British Airways fined record £183m over data hack
The airline said it was “surprised and disappointed” by the fine, which is the equivalent of 1.5 per cent of British Airways’ worldwide turnover for the financial year ending 31 December 2017.
The fine relates to a security breach last year during which hackers accessed customers’ personal and financial data from BA’s website and mobile app. Those affected included customers making or amending bookings.
BA initially said around 380,000 card payments had been compromised but the Information Commissioner’s Office (ICO), which issued the fine, said approximately 500,000 customers had been affected.
An investigation by the ICO into the incident found that a variety of information was compromised by poor security arrangements at the company, including log in, payment card, and travel booking details as well name and address information.

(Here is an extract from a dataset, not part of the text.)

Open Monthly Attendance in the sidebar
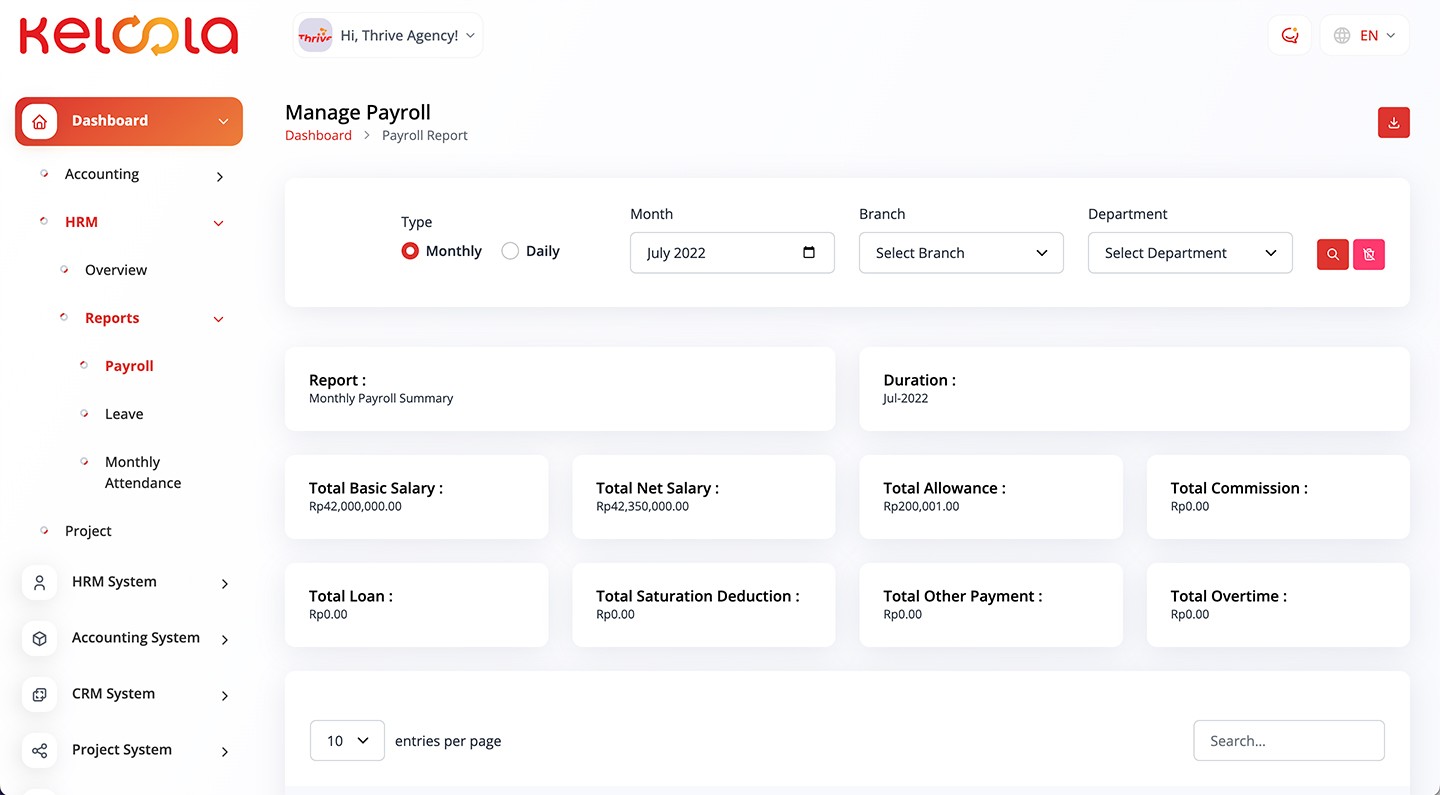Viewport: 1440px width, 795px height. click(142, 472)
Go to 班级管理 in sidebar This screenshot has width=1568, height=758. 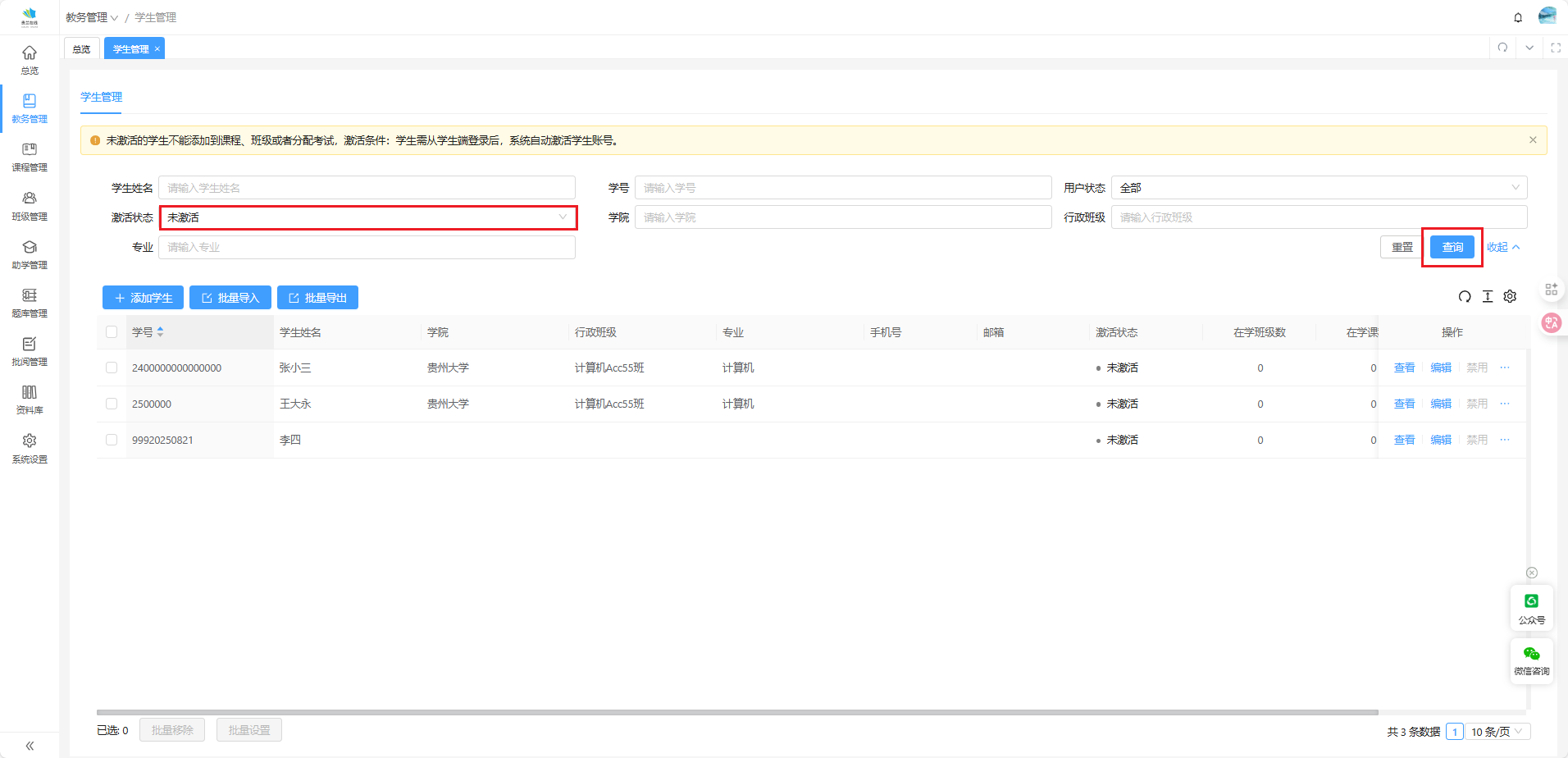coord(30,205)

Information Commissioner Elizabeth Denham said: “People’s personal data is just that – personal. When an organisation fails to protect it from loss, damage or theft it is more than an inconvenience. That’s why the law is clear – when you are entrusted with personal data you must look after it. Those that don’t will face scrutiny from my office to check they have taken appropriate steps to protect fundamental privacy rights.”
BA said it plans to appeal the fine.
Willie Walsh, chief executive of International Airlines Group, BA’s parent company, said: “British Airways will be making representations to the ICO in relation to the proposed fine. We intend to take all appropriate steps to defend the airline’s position vigorously, including making any necessary appeals.”